Who knows? Maybe some of these people are right. Maybe all of them are right. But the thing they share in common (and it’s remarkable to see George Soros and Glenn Beck in such amicable agreement) – the thing that you would especially not expect to see from advocates of the free market, is that all of these people are betting against the efficient market hypothesis. I guess, in a way, any attempt to time moves for individual securities is a bet against market efficiency, but I mean something more particular than that.

The efficient market hypothesis postulates that the crowd effectively assimilates available information to determine a market-clearing price; an optimal price that induces the most sellers into the market to meet the demand of the most buyers. The price in the market reflects whatever information is available, more or less. In this sense, there is something refreshingly Aristotelian about the efficient market hypothesis. It recognizes a kind of wisdom in common experience and interaction, and uses this as a beginning point. This doesn’t mean that every price is always “right.” There is still plenty of room for “asset bubbles,” and human greed will always inspire the hope that there is a sucker out there who will overpay. But that is the basis for asset bubbles: a hope in the stupidity of the other guy, and therefore a hope in the temporary suspension in the rules of an efficient market.

The Harbingers of Doom aren’t really betting on a probable run-up in the price of gold in the case of catastrophic economic collapse. If their vision comes to fruition, ammunition, livestock, firewood, and a vegetable garden are probably more prudent investments. Shiny yellow metal won’t keep you warm at night.

The Austrian Dogmatists aren’t betting on 30-year Treasury yields. If they were, they would just take a short position or buy another currency. Their concerns might be based on macro-economic fundamentals, but there’s nothing fundamentally valuable about gold, except its performance as an efficient conductor of electricity. It’s malleable, has a known molecular weight, doesn’t oxidize, and is a solid at room temperature. So what? The bet, here, is not that it should run up with increased risk of inflation, but that the insecurity and fear of others will drive it up. It’s a bet on panic, not on intrinsic value.

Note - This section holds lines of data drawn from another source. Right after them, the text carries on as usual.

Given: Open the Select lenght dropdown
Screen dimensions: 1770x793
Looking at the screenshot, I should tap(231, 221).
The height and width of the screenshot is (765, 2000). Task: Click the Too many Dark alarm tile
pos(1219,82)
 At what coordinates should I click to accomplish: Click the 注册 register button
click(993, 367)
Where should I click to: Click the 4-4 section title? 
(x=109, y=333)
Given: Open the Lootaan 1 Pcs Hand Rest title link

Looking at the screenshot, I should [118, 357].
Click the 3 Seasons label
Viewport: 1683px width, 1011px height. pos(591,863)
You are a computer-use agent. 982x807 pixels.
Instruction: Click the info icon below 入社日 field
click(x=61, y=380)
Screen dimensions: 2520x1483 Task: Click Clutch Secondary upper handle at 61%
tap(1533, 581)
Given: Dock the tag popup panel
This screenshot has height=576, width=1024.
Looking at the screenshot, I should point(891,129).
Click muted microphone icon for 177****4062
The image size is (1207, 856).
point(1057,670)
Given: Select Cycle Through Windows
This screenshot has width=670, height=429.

At least the Arbitrage Cynics have the most intellectually honest (although the most morally perverse) position. With a shrug of their shoulders, they say, “eh . . . lemmings. What can you do?” Might as well make a quick buck if everyone is going to be stupid, right?

Any time the driver of an asset price is a bet on the stupidity of the other guy (whether it’s paying an exorbitant price for a home or an ounce of gold), that seems, to me, a risky proposition, not a safe one. I am not going to bet that the market will be able to continue on the basis of irrational greed and fear. True Conservatives should know better . . . and Catholics should behave better.